À midi, l’ensemble des sans-abris qui occupaient la place de l’Étoile avaient été réorientés, comme l’explique l’adjointe en charge des solidarités Floriane Varieras :
« Il y a un millefeuille d’hébergements possibles, tout est organisé par la préfecture. Chaque hébergement va dépendre de la situation administrative de chacun. »

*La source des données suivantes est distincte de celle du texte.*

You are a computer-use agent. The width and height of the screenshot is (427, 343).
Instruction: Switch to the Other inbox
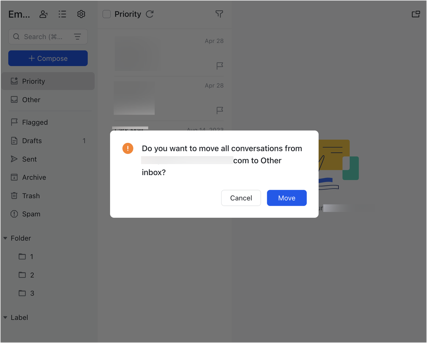pos(31,100)
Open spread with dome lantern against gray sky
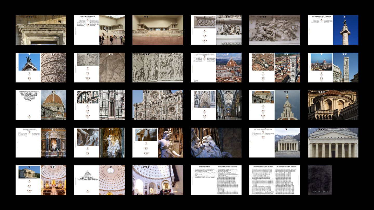 click(x=275, y=105)
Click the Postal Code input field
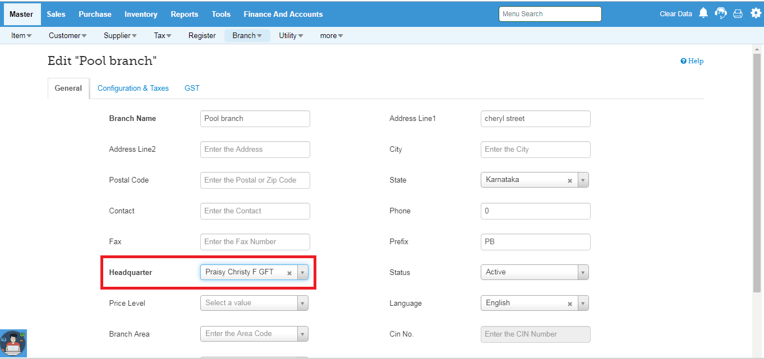Screen dimensions: 764x359 [x=255, y=180]
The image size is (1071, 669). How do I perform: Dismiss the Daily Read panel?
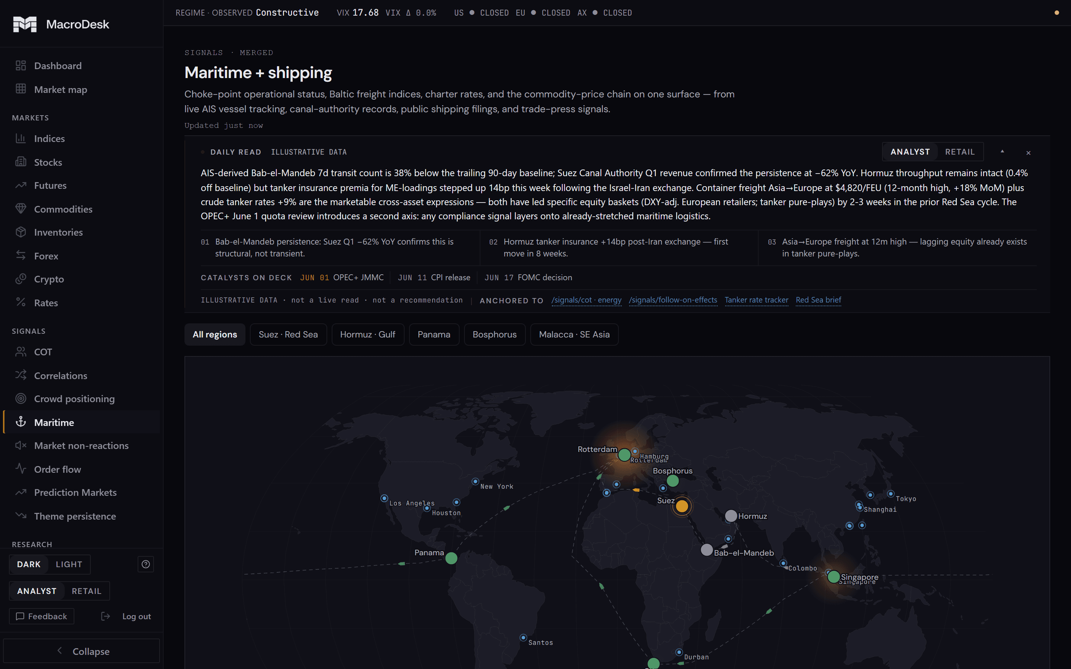[1029, 153]
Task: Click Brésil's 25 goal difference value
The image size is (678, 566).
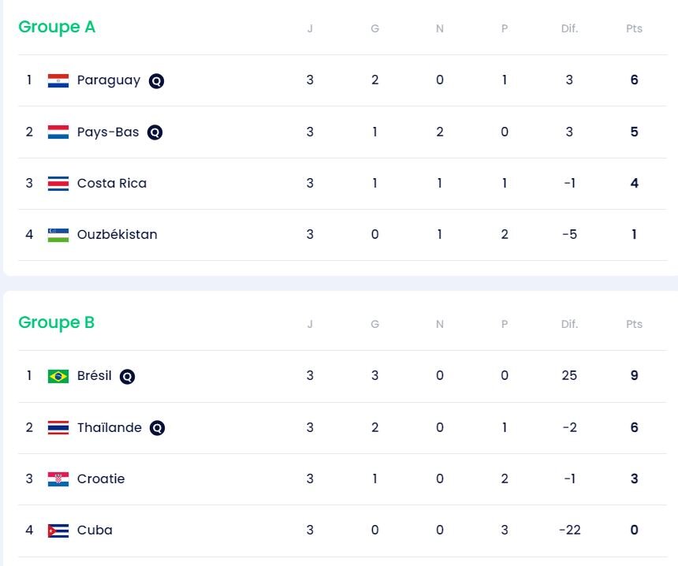Action: (569, 376)
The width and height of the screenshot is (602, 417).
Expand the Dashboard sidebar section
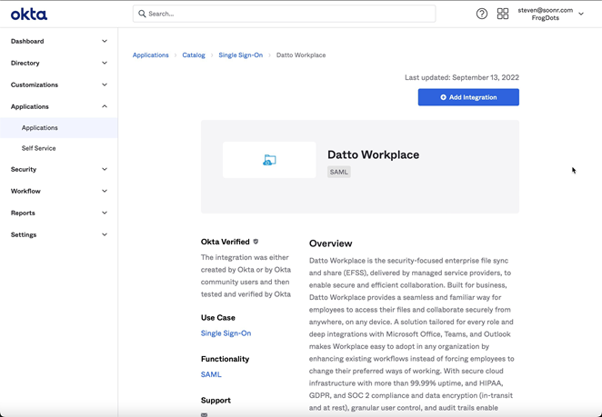click(x=58, y=41)
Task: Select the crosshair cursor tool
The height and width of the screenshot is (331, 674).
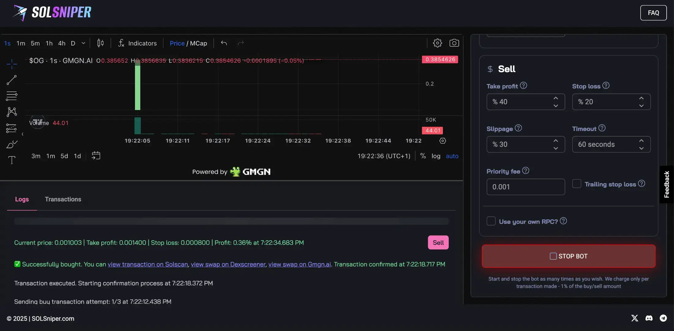Action: (12, 64)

Floriane Varieras, adjointe de la Ville de Strasbourg en charge des solidarités
Si les personnes ont le statut de demandeurs d’asile, elles seront prises en charge par l’Office français de l’Immigration et de l’Intégration (OFII) dans la recherche d’un hébergement. Mais selon une source proche de l’OFII, « parmi les anciens occupants de la place de l’Étoile, très peu, voire aucune famille se trouve dans cette situation. Pour être éligible, il faut que la demande d’asile soit en cours d’examen auprès de l’Office français de protection des réfugiés et des apatrides (Ofpra) ou en cours de procédure auprès de la Cour nationale du droit d’asile (CNPA). Si toutes les demandes et recours ont été déboutés, alors les familles ne peuvent pas bénéficier du dispositif national d’accueil de l’OFII, et c’est à la préfecture de les prendre en charge. »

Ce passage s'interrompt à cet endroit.